This is a fun topic. How should c++ play 'catchup' to other languages on xml handling. What applications will develop from such an XML API? Xml editors and xml creators/modifiers? Data flow and communications between apps, web services? What can be leveraged in c++ to do something new/faster with xml? If there was a way to dynamically load a shared library(compiled at runtime) at run time then some pretty nitfy things could be achieved with metaprogramming and expression templates. I'm not sure there are any strong backend candidates to provide satisfaction to c++ developers and users at this time but there has to be needs besides mine. Xerces is poor at large xml documents. As far as DOM is rearranging xml elements/attributes being pursued? http://xalan.apache.org/ is xslt 1.0 and after 2.0 noone wants to go back to 1.0. Binding is an important area for me. xmlbeanscxx which is based on Xerces couldn't satisfy for binding(because the underlying DOM wasn't helpful in the task of binding) data into my applications. Xml schema constraints are a must for binding. The http://sourceforge.net/projects/pion/ could really use a binder inside it's RESTful web service. In other languages compact http://relaxng.org/ is getting addressed too. I just saw http://code.google.com/p/xplus-xsd2cpp/ recently and have yet to test it. (If you do try it, do so outside of any of your own code and in its own folder) To give examples, I use cml, mathml, graphml, svg, bibtexml and a number of custom xml formats. Each of these have their quirks and are difficult to bind. Haven't tried http://vtd-xml.sourceforge.net/ for a while because its license doesn't work for my company. With custom code I've been doing something similar for simply reading data from xml documents. On 05/09/2013 10:26 AM, Stefan Seefeld wrote:
Bjorn,
we are going in circles, which is in part because we still are talking past each other.

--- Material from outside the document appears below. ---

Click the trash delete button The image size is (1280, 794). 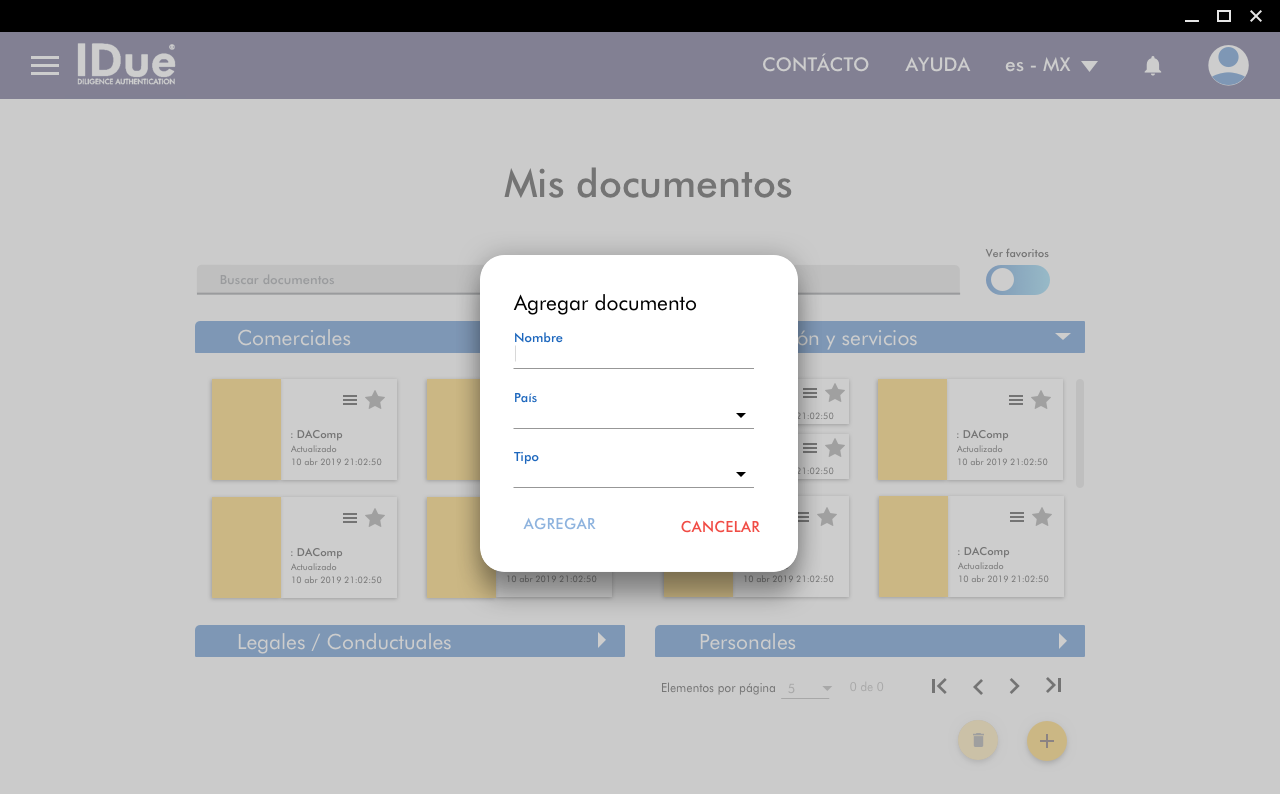pyautogui.click(x=978, y=741)
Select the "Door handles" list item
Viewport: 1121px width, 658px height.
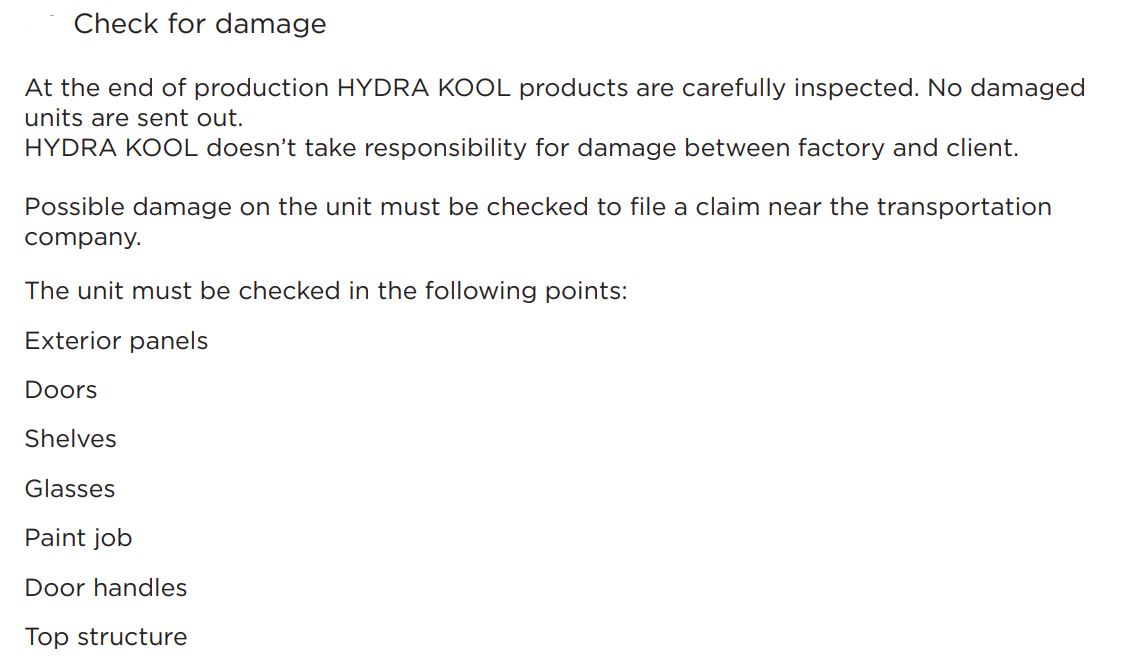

In particular, it seems you aren't distinguishing between users and developers.
On 05/09/2013 06:00 AM, Bjorn Reese wrote:
On 05/08/2013 02:08 PM, Stefan Seefeld wrote:
You are evading the question. A user may not even care how boost.xml is implemented, as long as the functionality is there. If I'm such a user, I don't want to be confronted with the question of what backend to pick. Then create a 'boost-xml-standalone' package without dependencies, and let the 'boost-xml' package depend on the 'boost-xml-standalone' and 'libxml2' packages. Problem solved. Sorry, what problem is solved ?
Right. But again, I think you are making life much harder than it needs to be for users. As a user I want to use the boost.xml library in my own project. Do you really anticipate there to be a bunch of different backends being offered to end-users to pick from, depending on what functionality he requires ? What a drag ! Just give him a a single I thought that this was part of the GSoC proposal, which states: [...]
You are citing out of context. Implementing multiple backends has many benefits for *developers*, for example as it helps to guarantee that the API isn't tied to a particular backend. It should not affect in any way *users*, who will only use the boost.xml API (and library), without any concern for any particular implementation choice.
Having said that, with the proper defaults, the user do not have to do anything. Only if he wants to do something different does he need to include another header, pass an extra argument, or whatever. This is how the rest of Boost handles variation. Why has this suddenly become much harder? It hasn't, and when expressed that way, I actually agree. What I don't agree with is this:
Start with an XML lexer. This simply returns the next token (start tag, attribute, data, etc.) when called.
Put the XML lexer in a loop, and you get a SAX parser.
Pair the XML lexer with a parent stack, and you get an XmlReader.
Base the DOM parser on the SAX parser to create its tree. This is how libxml2 does it, and how it reuses the tree generator for parsing other formats such as HTML and DocBook.
By default, I would provide our own tree, although this is not terribly important. While the layering you describe pretty much matches a typical implementation, this doesn't have any consequences for users, as these layers can't be exchanged. You can't mix a layer from one backend and combine it with another layer from a different backend. So why care, on an API level ?
I believe your point was that you want to be able to implement only the "XML lexer", but neither the SAX nor DOM APIs, and still be able to call the result "boost.xml", yes ? I still think this is a bad idea. Otherwise, as long as the full functionality is provided, I don't care about the implementation, and in particular, whether someone will fancy to rewrite it "natively" instead of building on top of existing third-party libs.
Stefan